Usp43-KO Mouse

Usp43, a member of the deubiquitinases (DUBs) family, is crucial for removing ubiquitin from target substrates, thus regulating multiple cellular pathways. Ubiquitination of proteins governs protein degradation and fundamental cellular processes, and DUBs like Usp43 are significant regulators of pathways associated with cancer and other diseases, making Usp43 a potential therapeutic target [2].

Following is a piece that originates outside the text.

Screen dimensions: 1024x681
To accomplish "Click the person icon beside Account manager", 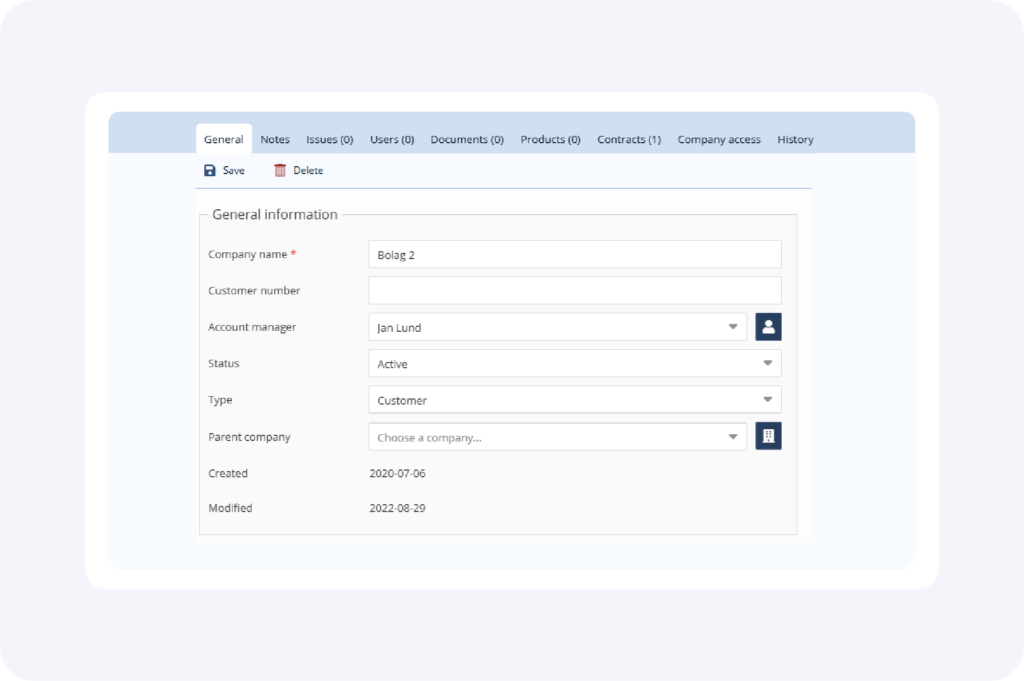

Usp43 has been found to play diverse roles in different cancers. In bladder cancer, it stabilizes c-Myc by deubiquitinating it at specific residues, forming a positive feedback loop that promotes glycolysis and metastasis [1]. In epithelial ovarian cancer, its high expression is associated with poor prognosis, and it promotes cell proliferation, migration, invasion, and reduces cisplatin sensitivity through the HDAC2-dependent regulation of the Wnt/β-catenin signaling pathway [3]. In colorectal cancer, it promotes cell proliferation, migration, and invasion by regulating ZEB1 degradation through the ubiquitination pathway [4]. In breast cancer, it facilitates cell cycle transition, promotes EMT, and metastasis [7,8]. In cervical carcinoma, it promotes cell proliferation, migration, invasion, and EMT by activating the Hippo/TAZ pathway [5]. In ovarian serous adenocarcinoma, it promotes cell migration and invasion through epithelial-mesenchymal transition, potentially mediated by the KRAS pathway [9]. Also, it negatively regulates antiviral innate immunity by promoting TBK1 ubiquitination and degradation via the USP43/RNF2 axis [6].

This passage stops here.